***** The records
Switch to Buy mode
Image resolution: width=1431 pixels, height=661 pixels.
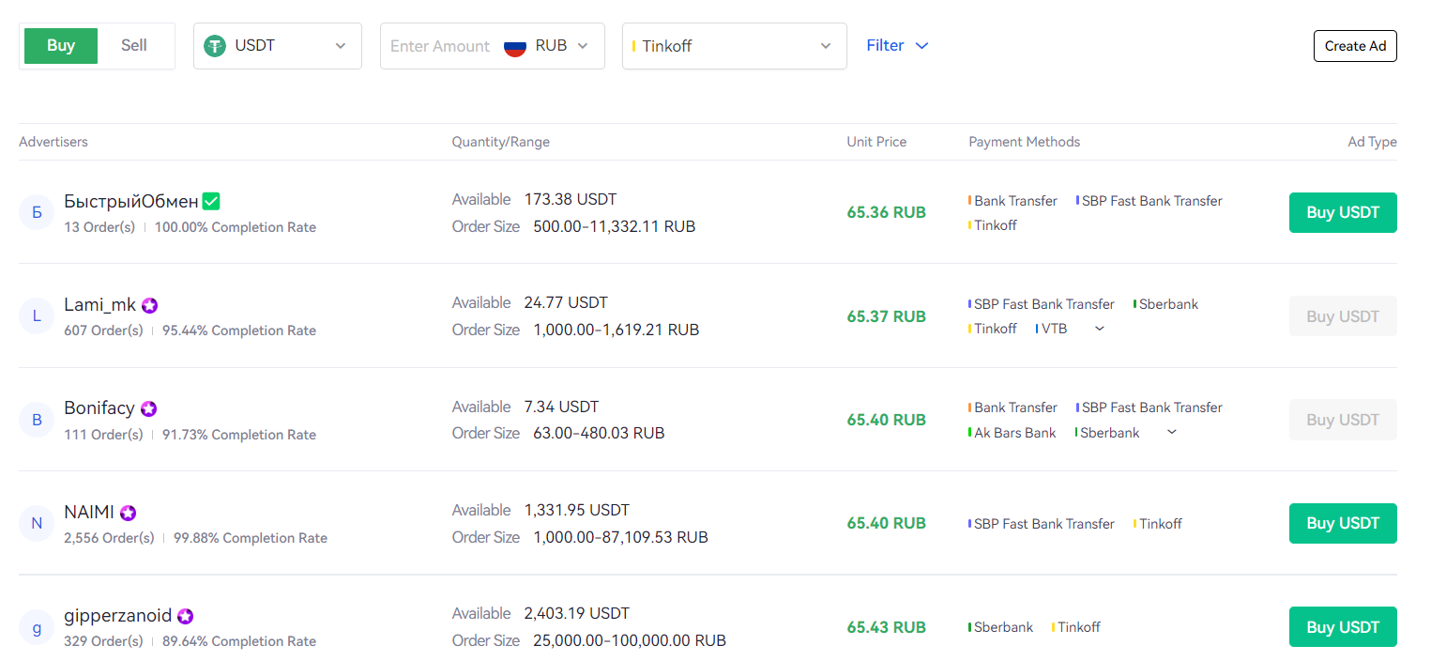tap(61, 46)
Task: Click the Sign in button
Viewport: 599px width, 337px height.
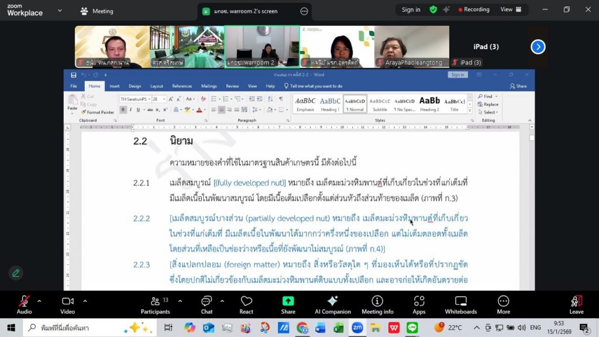Action: coord(411,9)
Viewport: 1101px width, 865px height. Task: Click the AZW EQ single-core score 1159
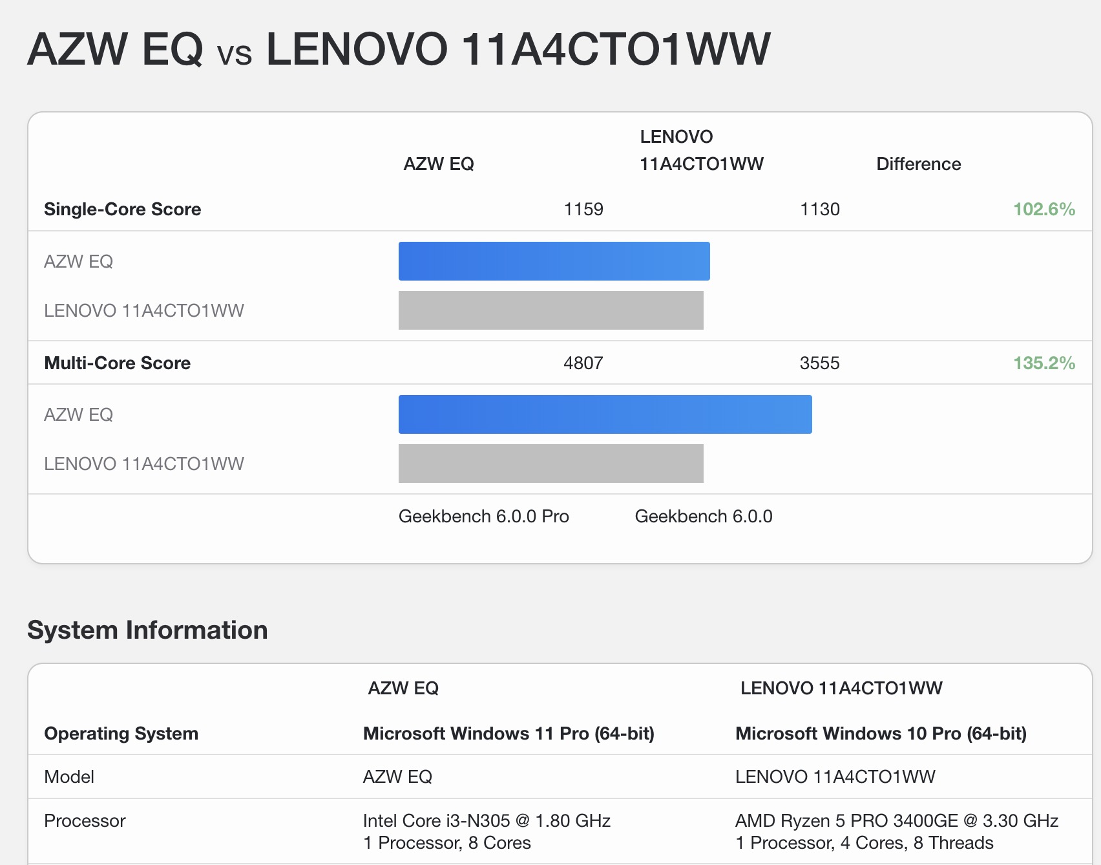[583, 209]
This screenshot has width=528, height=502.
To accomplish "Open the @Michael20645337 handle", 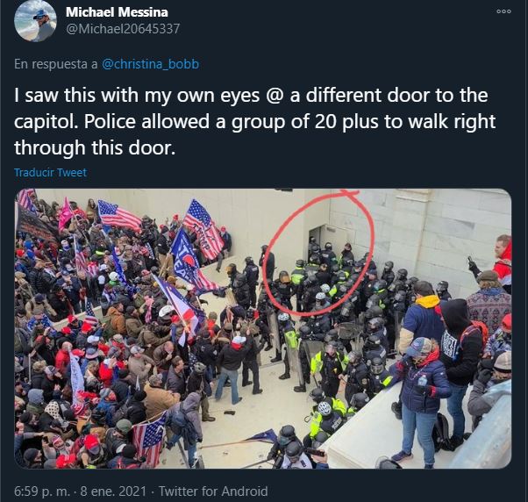I will tap(123, 29).
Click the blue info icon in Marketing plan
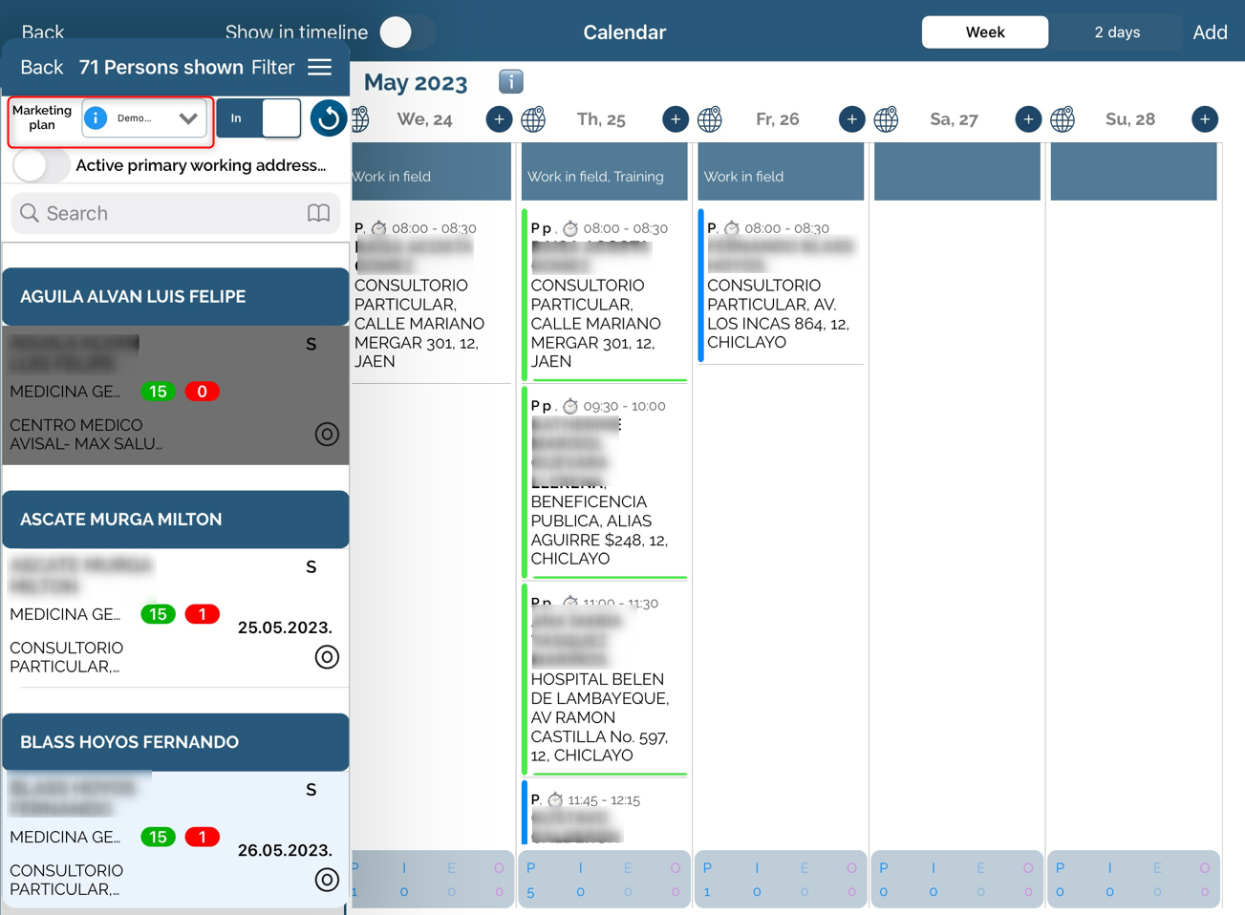1245x915 pixels. click(x=96, y=118)
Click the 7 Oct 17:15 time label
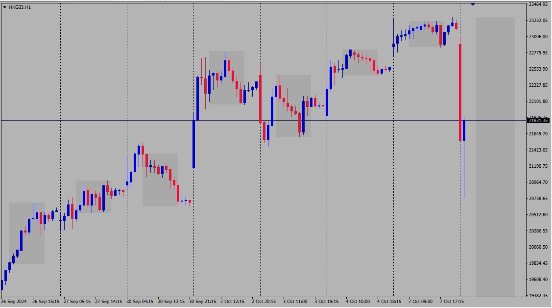 point(452,301)
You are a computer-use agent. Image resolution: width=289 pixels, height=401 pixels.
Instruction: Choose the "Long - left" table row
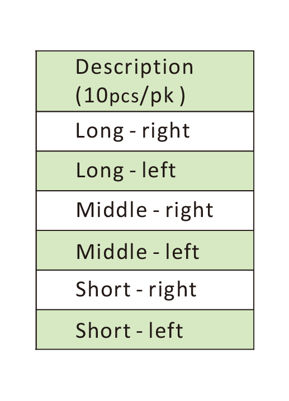click(145, 171)
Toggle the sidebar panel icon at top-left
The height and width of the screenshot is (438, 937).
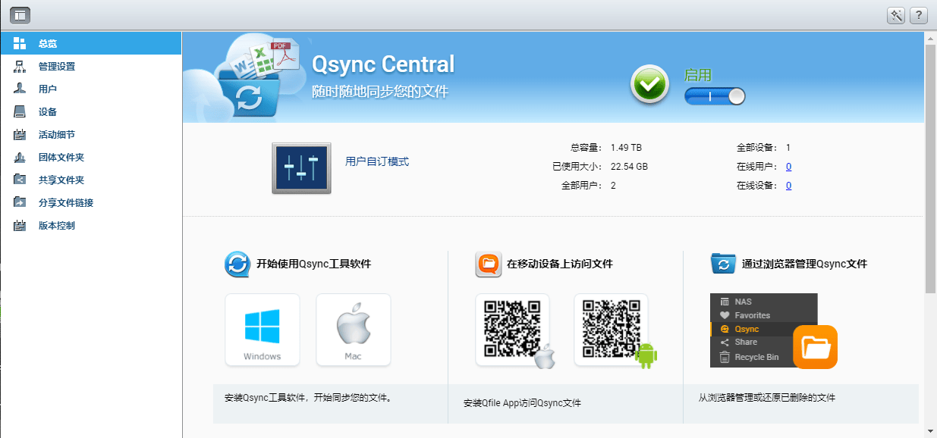(x=20, y=14)
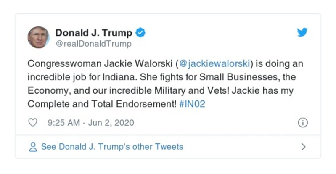Click the blue verified badge
336x174 pixels.
pyautogui.click(x=141, y=33)
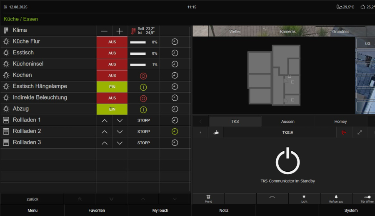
**********
◆ **Exercise aim**: Find the line with "You are a computer-use". Reproduce it and every line after it through the last line above exactly, leaving out the pictures.

◆ **Response to this exercise**:
You are a computer-use agent. Image resolution: width=289 pixels, height=401 pixels.
Instruction: Choose the "Long - left" table row
click(145, 171)
Toggle the sidebar panel icon at top-left
The height and width of the screenshot is (438, 937).
(x=20, y=14)
Click the blue verified badge
336x174 pixels.
pyautogui.click(x=141, y=33)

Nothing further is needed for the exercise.